_Task to carry out_: From the records below, please return each line that holds the word "coordinates".

_Saved entries_:

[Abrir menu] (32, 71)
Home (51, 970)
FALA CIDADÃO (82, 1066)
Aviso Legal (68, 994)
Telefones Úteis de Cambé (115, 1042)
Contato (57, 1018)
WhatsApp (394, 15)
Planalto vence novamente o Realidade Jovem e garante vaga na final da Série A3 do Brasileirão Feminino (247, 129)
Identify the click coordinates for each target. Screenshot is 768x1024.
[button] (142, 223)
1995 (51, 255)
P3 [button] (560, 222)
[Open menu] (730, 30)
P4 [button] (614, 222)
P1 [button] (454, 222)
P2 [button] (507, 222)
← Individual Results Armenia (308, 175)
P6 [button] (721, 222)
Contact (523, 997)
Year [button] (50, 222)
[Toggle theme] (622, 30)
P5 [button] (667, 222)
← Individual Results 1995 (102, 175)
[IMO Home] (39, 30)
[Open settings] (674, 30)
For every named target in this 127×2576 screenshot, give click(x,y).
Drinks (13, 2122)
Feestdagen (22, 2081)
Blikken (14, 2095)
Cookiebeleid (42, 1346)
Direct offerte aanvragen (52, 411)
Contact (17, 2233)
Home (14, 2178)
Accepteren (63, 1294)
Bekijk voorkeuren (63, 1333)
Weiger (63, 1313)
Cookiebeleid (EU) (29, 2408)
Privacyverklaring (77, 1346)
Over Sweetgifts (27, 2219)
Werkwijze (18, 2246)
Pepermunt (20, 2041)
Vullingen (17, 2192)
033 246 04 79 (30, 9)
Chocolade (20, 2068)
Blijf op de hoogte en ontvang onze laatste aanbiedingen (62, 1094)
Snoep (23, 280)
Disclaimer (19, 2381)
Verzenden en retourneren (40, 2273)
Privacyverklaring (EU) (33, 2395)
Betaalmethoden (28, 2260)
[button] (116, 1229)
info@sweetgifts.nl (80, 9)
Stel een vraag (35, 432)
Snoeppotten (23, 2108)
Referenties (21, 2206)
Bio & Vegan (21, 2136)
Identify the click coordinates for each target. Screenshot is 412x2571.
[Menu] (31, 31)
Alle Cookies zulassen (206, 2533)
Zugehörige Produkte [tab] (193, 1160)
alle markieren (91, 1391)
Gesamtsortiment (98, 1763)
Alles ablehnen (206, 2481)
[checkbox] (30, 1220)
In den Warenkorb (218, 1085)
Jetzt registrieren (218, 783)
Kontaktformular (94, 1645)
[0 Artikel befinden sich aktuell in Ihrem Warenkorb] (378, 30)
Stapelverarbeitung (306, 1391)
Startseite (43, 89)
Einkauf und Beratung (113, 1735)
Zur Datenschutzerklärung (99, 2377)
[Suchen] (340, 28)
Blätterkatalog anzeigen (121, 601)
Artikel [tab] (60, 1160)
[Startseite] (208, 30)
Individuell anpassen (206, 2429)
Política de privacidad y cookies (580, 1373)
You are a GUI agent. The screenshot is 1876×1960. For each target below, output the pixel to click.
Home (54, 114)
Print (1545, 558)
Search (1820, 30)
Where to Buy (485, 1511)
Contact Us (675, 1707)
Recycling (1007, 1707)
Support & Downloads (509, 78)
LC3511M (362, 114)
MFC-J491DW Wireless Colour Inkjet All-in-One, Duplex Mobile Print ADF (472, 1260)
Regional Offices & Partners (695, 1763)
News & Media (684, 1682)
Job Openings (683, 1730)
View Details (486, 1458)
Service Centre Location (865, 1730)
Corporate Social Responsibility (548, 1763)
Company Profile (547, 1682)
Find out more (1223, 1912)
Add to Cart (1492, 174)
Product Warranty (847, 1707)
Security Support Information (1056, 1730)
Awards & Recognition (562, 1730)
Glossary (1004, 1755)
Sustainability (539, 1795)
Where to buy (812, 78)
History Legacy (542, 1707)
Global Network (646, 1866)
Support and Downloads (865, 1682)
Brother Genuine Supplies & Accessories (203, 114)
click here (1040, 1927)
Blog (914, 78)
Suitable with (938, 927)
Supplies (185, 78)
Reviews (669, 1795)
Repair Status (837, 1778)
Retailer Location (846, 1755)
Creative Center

_Reply_:
Identify the click coordinates for each target. Screenshot is 768x1024.
Identify the click coordinates for each target. Screenshot is 412x2571.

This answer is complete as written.